- Your instructions -
Please repeat the data exactly, leaving nothing out.
[[ Records for this task, beginning ]]
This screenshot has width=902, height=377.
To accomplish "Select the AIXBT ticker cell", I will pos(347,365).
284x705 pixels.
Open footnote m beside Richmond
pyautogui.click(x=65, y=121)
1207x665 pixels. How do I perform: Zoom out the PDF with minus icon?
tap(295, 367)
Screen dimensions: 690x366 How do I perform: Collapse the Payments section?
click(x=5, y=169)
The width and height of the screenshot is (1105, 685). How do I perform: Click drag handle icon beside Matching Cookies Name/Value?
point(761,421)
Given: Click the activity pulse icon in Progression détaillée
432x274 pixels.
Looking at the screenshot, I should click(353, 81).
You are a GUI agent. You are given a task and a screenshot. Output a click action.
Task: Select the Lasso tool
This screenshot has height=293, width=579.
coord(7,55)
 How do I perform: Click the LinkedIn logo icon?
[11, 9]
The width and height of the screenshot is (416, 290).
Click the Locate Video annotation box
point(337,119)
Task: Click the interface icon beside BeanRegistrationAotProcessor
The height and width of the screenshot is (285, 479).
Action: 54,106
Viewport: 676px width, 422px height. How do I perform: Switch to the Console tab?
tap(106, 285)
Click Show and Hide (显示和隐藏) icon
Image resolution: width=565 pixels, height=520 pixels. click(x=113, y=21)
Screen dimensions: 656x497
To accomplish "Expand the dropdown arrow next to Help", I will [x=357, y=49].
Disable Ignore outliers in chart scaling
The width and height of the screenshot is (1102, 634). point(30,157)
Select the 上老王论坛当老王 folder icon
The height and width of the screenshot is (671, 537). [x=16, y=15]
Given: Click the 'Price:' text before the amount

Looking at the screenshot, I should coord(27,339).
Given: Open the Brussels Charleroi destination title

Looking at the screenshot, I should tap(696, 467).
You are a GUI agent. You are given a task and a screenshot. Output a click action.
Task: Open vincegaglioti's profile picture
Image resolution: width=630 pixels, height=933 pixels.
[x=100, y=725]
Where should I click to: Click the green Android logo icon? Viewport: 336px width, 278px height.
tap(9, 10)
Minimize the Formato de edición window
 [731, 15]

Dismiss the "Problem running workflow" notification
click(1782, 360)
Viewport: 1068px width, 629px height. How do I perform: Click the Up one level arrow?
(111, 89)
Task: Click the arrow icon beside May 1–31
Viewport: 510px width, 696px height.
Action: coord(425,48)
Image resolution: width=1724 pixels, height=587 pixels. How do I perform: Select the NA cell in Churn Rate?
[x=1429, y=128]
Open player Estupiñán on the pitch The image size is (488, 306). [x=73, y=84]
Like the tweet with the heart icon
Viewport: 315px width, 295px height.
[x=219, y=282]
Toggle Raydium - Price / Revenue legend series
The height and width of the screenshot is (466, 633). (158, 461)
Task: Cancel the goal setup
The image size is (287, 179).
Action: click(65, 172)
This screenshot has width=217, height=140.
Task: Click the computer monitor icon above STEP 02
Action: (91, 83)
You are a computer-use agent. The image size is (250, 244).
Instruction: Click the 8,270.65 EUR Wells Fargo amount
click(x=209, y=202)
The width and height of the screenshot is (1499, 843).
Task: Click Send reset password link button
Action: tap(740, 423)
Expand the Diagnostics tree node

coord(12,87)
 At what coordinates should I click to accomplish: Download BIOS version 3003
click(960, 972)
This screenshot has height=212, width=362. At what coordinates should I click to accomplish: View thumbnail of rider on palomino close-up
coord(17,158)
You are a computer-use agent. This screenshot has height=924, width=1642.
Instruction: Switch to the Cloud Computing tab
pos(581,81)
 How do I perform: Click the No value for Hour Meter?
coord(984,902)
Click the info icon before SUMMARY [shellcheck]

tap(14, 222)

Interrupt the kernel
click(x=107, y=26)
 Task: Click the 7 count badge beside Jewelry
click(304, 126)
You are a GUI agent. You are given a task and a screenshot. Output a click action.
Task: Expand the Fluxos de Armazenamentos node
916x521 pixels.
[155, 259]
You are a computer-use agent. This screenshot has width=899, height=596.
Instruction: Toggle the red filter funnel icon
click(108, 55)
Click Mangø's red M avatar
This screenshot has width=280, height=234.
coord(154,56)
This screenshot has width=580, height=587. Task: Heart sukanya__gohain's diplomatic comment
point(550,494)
[[ Records for this task, end ]]
- Task solution -
This screenshot has width=902, height=377.
To accomplish "Select the AIXBT ticker cell", I will pos(347,365).
284x705 pixels.
Open footnote m beside Richmond
pyautogui.click(x=65, y=121)
1207x665 pixels. How do I perform: Zoom out the PDF with minus icon?
tap(295, 367)
Screen dimensions: 690x366 How do I perform: Collapse the Payments section?
click(x=5, y=169)
The width and height of the screenshot is (1105, 685). How do I perform: Click drag handle icon beside Matching Cookies Name/Value?
point(761,421)
Given: Click the activity pulse icon in Progression détaillée
432x274 pixels.
Looking at the screenshot, I should click(353, 81).
You are a GUI agent. You are given a task and a screenshot. Output a click action.
Task: Select the Lasso tool
This screenshot has height=293, width=579.
coord(7,55)
 How do I perform: Click the LinkedIn logo icon?
[11, 9]
The width and height of the screenshot is (416, 290).
Click the Locate Video annotation box
point(337,119)
Task: Click the interface icon beside BeanRegistrationAotProcessor
The height and width of the screenshot is (285, 479).
Action: 54,106
Viewport: 676px width, 422px height. How do I perform: Switch to the Console tab?
tap(106, 285)
Click Show and Hide (显示和隐藏) icon
Image resolution: width=565 pixels, height=520 pixels. click(x=113, y=21)
Screen dimensions: 656x497
To accomplish "Expand the dropdown arrow next to Help", I will [x=357, y=49].
Disable Ignore outliers in chart scaling
The width and height of the screenshot is (1102, 634). point(30,157)
Select the 上老王论坛当老王 folder icon
The height and width of the screenshot is (671, 537). [x=16, y=15]
Given: Click the 'Price:' text before the amount

Looking at the screenshot, I should coord(27,339).
Given: Open the Brussels Charleroi destination title

Looking at the screenshot, I should tap(696, 467).
You are a GUI agent. You are given a task and a screenshot. Output a click action.
Task: Open vincegaglioti's profile picture
Image resolution: width=630 pixels, height=933 pixels.
[x=100, y=725]
Where should I click to: Click the green Android logo icon? Viewport: 336px width, 278px height.
tap(9, 10)
Minimize the Formato de edición window
 [731, 15]

Dismiss the "Problem running workflow" notification
click(1782, 360)
Viewport: 1068px width, 629px height. How do I perform: Click the Up one level arrow?
(111, 89)
Task: Click the arrow icon beside May 1–31
Viewport: 510px width, 696px height.
Action: coord(425,48)
Image resolution: width=1724 pixels, height=587 pixels. How do I perform: Select the NA cell in Churn Rate?
[x=1429, y=128]
Open player Estupiñán on the pitch The image size is (488, 306). [x=73, y=84]
Like the tweet with the heart icon
Viewport: 315px width, 295px height.
[x=219, y=282]
Toggle Raydium - Price / Revenue legend series
The height and width of the screenshot is (466, 633). (158, 461)
Task: Cancel the goal setup
The image size is (287, 179).
Action: click(65, 172)
This screenshot has width=217, height=140.
Task: Click the computer monitor icon above STEP 02
Action: (91, 83)
You are a computer-use agent. The image size is (250, 244).
Instruction: Click the 8,270.65 EUR Wells Fargo amount
click(x=209, y=202)
The width and height of the screenshot is (1499, 843).
Task: Click Send reset password link button
Action: tap(740, 423)
Expand the Diagnostics tree node

coord(12,87)
 At what coordinates should I click to accomplish: Download BIOS version 3003
click(960, 972)
This screenshot has height=212, width=362. At what coordinates should I click to accomplish: View thumbnail of rider on palomino close-up
coord(17,158)
You are a computer-use agent. This screenshot has height=924, width=1642.
Instruction: Switch to the Cloud Computing tab
pos(581,81)
 How do I perform: Click the No value for Hour Meter?
coord(984,902)
Click the info icon before SUMMARY [shellcheck]

tap(14, 222)

Interrupt the kernel
click(x=107, y=26)
 Task: Click the 7 count badge beside Jewelry
click(304, 126)
You are a GUI agent. You are given a task and a screenshot. Output a click action.
Task: Expand the Fluxos de Armazenamentos node
916x521 pixels.
[155, 259]
You are a computer-use agent. This screenshot has width=899, height=596.
Instruction: Toggle the red filter funnel icon
click(108, 55)
Click Mangø's red M avatar
This screenshot has width=280, height=234.
coord(154,56)
This screenshot has width=580, height=587. Task: Heart sukanya__gohain's diplomatic comment
point(550,494)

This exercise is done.